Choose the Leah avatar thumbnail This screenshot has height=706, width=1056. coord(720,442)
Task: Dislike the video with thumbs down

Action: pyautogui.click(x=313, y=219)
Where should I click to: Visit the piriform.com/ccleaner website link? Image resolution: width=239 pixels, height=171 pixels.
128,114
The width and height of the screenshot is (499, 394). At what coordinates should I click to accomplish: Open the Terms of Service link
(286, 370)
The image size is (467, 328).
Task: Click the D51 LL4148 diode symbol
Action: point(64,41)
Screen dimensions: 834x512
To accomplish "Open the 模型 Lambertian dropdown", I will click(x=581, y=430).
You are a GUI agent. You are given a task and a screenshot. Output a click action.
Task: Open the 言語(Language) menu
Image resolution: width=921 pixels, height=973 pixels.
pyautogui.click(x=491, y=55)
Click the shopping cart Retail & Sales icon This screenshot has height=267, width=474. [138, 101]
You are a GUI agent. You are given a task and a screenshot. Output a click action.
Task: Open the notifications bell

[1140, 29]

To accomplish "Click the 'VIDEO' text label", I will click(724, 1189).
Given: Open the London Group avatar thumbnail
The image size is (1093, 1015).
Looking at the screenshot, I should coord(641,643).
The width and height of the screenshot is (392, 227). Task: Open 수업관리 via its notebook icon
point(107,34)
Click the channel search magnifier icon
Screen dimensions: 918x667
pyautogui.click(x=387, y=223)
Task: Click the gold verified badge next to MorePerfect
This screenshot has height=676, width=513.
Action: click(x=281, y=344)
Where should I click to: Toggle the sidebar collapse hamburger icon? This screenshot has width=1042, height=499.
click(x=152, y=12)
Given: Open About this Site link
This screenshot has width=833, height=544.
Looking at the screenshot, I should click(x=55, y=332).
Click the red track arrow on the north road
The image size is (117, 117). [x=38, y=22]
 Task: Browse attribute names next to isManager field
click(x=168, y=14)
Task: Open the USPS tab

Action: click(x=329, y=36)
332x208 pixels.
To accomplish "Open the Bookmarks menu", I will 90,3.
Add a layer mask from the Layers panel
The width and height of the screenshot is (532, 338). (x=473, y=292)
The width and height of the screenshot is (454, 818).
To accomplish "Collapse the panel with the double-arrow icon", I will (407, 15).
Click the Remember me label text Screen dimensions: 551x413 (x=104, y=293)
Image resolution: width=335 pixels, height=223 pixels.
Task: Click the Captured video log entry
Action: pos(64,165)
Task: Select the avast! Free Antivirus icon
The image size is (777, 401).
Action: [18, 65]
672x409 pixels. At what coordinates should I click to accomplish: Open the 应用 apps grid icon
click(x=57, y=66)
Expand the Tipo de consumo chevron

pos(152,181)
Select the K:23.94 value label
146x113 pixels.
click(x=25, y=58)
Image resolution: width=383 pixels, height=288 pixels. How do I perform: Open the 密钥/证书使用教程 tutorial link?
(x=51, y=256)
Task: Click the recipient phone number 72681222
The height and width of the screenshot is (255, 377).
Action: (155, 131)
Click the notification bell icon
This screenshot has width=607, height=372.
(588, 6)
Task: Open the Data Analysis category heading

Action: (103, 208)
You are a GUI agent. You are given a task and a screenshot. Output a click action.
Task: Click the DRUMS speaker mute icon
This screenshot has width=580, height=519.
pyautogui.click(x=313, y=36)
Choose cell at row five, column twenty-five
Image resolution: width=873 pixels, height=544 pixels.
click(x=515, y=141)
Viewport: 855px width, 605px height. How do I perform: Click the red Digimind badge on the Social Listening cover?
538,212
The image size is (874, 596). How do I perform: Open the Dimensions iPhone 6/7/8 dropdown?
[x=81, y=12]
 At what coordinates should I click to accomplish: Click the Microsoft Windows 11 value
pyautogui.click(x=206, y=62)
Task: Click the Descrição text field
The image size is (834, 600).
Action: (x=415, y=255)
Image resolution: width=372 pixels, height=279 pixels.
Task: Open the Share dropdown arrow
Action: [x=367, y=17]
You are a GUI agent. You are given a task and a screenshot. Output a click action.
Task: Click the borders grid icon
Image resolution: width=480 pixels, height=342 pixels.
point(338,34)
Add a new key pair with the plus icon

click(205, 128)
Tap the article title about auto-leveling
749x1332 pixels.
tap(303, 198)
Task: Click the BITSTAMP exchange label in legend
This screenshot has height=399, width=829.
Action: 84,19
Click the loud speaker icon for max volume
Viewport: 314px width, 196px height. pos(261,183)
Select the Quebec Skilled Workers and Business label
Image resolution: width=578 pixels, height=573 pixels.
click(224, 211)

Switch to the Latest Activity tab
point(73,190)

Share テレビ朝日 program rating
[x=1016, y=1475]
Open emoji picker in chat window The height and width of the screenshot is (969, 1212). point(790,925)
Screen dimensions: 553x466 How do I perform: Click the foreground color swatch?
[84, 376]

- Exercise description: Return every record above. Copy each one exactly.

- Exercise solution:
Choose the Leah avatar thumbnail This screenshot has height=706, width=1056. coord(720,442)
Task: Dislike the video with thumbs down

Action: pyautogui.click(x=313, y=219)
Where should I click to: Visit the piriform.com/ccleaner website link? Image resolution: width=239 pixels, height=171 pixels.
128,114
The width and height of the screenshot is (499, 394). At what coordinates should I click to accomplish: Open the Terms of Service link
(286, 370)
The image size is (467, 328).
Task: Click the D51 LL4148 diode symbol
Action: point(64,41)
Screen dimensions: 834x512
To accomplish "Open the 模型 Lambertian dropdown", I will click(x=581, y=430).
You are a GUI agent. You are given a task and a screenshot. Output a click action.
Task: Open the 言語(Language) menu
Image resolution: width=921 pixels, height=973 pixels.
pyautogui.click(x=491, y=55)
Click the shopping cart Retail & Sales icon This screenshot has height=267, width=474. [138, 101]
You are a GUI agent. You are given a task and a screenshot. Output a click action.
Task: Open the notifications bell

[1140, 29]

To accomplish "Click the 'VIDEO' text label", I will click(724, 1189).
Given: Open the London Group avatar thumbnail
The image size is (1093, 1015).
Looking at the screenshot, I should coord(641,643).
The width and height of the screenshot is (392, 227). Task: Open 수업관리 via its notebook icon
point(107,34)
Click the channel search magnifier icon
Screen dimensions: 918x667
pyautogui.click(x=387, y=223)
Task: Click the gold verified badge next to MorePerfect
This screenshot has height=676, width=513.
Action: click(x=281, y=344)
Where should I click to: Toggle the sidebar collapse hamburger icon? This screenshot has width=1042, height=499.
click(x=152, y=12)
Given: Open About this Site link
This screenshot has width=833, height=544.
Looking at the screenshot, I should click(x=55, y=332).
Click the red track arrow on the north road
The image size is (117, 117). [x=38, y=22]
 Task: Browse attribute names next to isManager field
click(x=168, y=14)
Task: Open the USPS tab

Action: click(x=329, y=36)
332x208 pixels.
To accomplish "Open the Bookmarks menu", I will 90,3.
Add a layer mask from the Layers panel
The width and height of the screenshot is (532, 338). (x=473, y=292)
The width and height of the screenshot is (454, 818).
To accomplish "Collapse the panel with the double-arrow icon", I will (407, 15).
Click the Remember me label text Screen dimensions: 551x413 (x=104, y=293)
Image resolution: width=335 pixels, height=223 pixels.
Task: Click the Captured video log entry
Action: pos(64,165)
Task: Select the avast! Free Antivirus icon
The image size is (777, 401).
Action: [18, 65]
672x409 pixels. At what coordinates should I click to accomplish: Open the 应用 apps grid icon
click(x=57, y=66)
Expand the Tipo de consumo chevron

pos(152,181)
Select the K:23.94 value label
146x113 pixels.
click(x=25, y=58)
Image resolution: width=383 pixels, height=288 pixels. How do I perform: Open the 密钥/证书使用教程 tutorial link?
(x=51, y=256)
Task: Click the recipient phone number 72681222
The height and width of the screenshot is (255, 377).
Action: (155, 131)
Click the notification bell icon
This screenshot has width=607, height=372.
(588, 6)
Task: Open the Data Analysis category heading

Action: (103, 208)
You are a GUI agent. You are given a task and a screenshot. Output a click action.
Task: Click the DRUMS speaker mute icon
This screenshot has width=580, height=519.
pyautogui.click(x=313, y=36)
Choose cell at row five, column twenty-five
Image resolution: width=873 pixels, height=544 pixels.
click(x=515, y=141)
Viewport: 855px width, 605px height. How do I perform: Click the red Digimind badge on the Social Listening cover?
538,212
The image size is (874, 596). How do I perform: Open the Dimensions iPhone 6/7/8 dropdown?
[x=81, y=12]
 At what coordinates should I click to accomplish: Click the Microsoft Windows 11 value
pyautogui.click(x=206, y=62)
Task: Click the Descrição text field
The image size is (834, 600).
Action: (x=415, y=255)
Image resolution: width=372 pixels, height=279 pixels.
Task: Open the Share dropdown arrow
Action: [x=367, y=17]
You are a GUI agent. You are given a task and a screenshot. Output a click action.
Task: Click the borders grid icon
Image resolution: width=480 pixels, height=342 pixels.
point(338,34)
Add a new key pair with the plus icon

click(205, 128)
Tap the article title about auto-leveling
749x1332 pixels.
tap(303, 198)
Task: Click the BITSTAMP exchange label in legend
This screenshot has height=399, width=829.
Action: 84,19
Click the loud speaker icon for max volume
Viewport: 314px width, 196px height. pos(261,183)
Select the Quebec Skilled Workers and Business label
Image resolution: width=578 pixels, height=573 pixels.
click(224, 211)

Switch to the Latest Activity tab
point(73,190)

Share テレビ朝日 program rating
[x=1016, y=1475]
Open emoji picker in chat window The height and width of the screenshot is (969, 1212). point(790,925)
Screen dimensions: 553x466 How do I perform: Click the foreground color swatch?
[84, 376]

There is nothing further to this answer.